Siapa Dalang Dibalik Kerugian Ekonomi Akibat Polusi Udara?
Butuh biaya hingga Rp 5,1 triliun per tahun untuk menyelesaikan masalah yang ditimbulkan polusi, terutama dari masalah kesehatan.
IDXChannel - Polusi udara tak hanya menjadi momok di semua sektor, mulai dari lingkungan, kesehatan hingga ekonomi. Namun, bisa juga menyebabkan kerugian ekonomi jika tidak ditangani dengan serius.
Penelitian Greenpeace Asia Tenggara dan Pusat Penelitian Energi dan Udara Bersih (CREA) menunjukkan, polusi udara yang terkait dengan bahan bakar fosil menyebabkan kerugian hingga USD 2,9 triliun atau sekitar Rp 43 ribu triliun di seluruh dunia.
Data Greenpeace juga menunjukkan, polusi di daratan Cina mencapai USD900 miliar per tahune. Sedangkan Amerika Serikat USD600 miliar dan India USD150 miliar.
Untuk Indonesia sendiri, menurut Juru Kampanye Iklim dan Energi Greenpeace Indonesia pada tahun 2020 Bondan Andriyanu, kerugiannya mencapai USD11 miliar atau Rp 150 triliun per tahun. "Angkanya lebih tinggi dari Vietnam yang mencapai USD 6,8 miliar per tahun dan Malaysia yang hanya USD 4,5 miliar per tahun," ungkapnya.

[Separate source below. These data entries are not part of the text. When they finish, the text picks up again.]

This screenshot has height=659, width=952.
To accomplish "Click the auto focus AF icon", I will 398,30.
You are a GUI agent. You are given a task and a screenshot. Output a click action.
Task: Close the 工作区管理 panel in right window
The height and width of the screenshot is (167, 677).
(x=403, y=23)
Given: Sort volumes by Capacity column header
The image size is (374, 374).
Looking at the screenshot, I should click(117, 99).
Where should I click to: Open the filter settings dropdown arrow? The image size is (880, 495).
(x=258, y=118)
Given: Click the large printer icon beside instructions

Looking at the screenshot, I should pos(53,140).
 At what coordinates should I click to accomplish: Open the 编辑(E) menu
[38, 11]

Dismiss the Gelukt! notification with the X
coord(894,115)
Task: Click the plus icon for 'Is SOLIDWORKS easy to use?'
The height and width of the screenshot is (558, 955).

Lantas, siapa sebenarnya penyebab kerugian ini? Bagaimana cara mengatasinya?
Masih mengutip dari laporan Greenpeace, kali ini bertajuk Pembunuhan Senyap di Jakarta: Bagaimana Tingkat Polusi Udara Berbahaya di Kota Jakarta Akan Semakin Memburuk, yang rilis Oktober 2017. Polusi udara disebutkan berasal dari banyak sektor, namun yang memiliki kontribusi terbesar adalah sektor transportasi, pemukiman dan PLTU.

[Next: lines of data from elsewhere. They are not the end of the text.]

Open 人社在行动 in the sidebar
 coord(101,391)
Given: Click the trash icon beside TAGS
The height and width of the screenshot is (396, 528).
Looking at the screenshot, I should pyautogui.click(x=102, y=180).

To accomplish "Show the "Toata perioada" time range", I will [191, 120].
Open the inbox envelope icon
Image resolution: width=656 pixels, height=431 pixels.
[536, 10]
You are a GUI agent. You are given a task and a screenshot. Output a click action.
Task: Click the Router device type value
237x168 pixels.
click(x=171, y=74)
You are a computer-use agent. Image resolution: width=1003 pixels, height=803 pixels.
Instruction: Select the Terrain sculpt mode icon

Wahana Lingkungan Hidup Indonesia (Walhi) tahun 2019 menyebutkan, 30% polusi di Jakarta disumbang oleh PLTU yang letaknya berada di Jawa Barat dan Banten. Gubernur DKI Jakarta Anies Baswedan juga pernah mengatakan fakta yang serupa.
Penelitian Centre for Research on Energy and Clean Air (CREA) tahun 2021 juga mengatakan, butuh biaya hingga Rp 5,1 triliun per tahun untuk menyelesaikan masalah yang ditimbulkan polusi, terutama dari masalah kesehatan. PLTU batu bara dinilai menjadi sumber emisi tak bergerak yang menyumbang polusi terbesar.
Untuk itu, Greenpeace menyarankan, pemerintah harus menghentikan pembangunan pembangkit listrik berbahan bakar batu bara dan menutup PLTU yang sudah ada, berinvestasi dalam sistem transportasi umum, dan transisi ke energi terbarukan secepat mungkin.
Pada tahap awal, pemerintah sendiri akan menerapkan pajak karbon untuk tiap emisi berlebih yang dihasilkan PLTU. Tarifnya sekitar Rp 30 per kg karbon dioksida ekuivalen (CO2e) dan akan diberlakukan 1 Juli mendatang.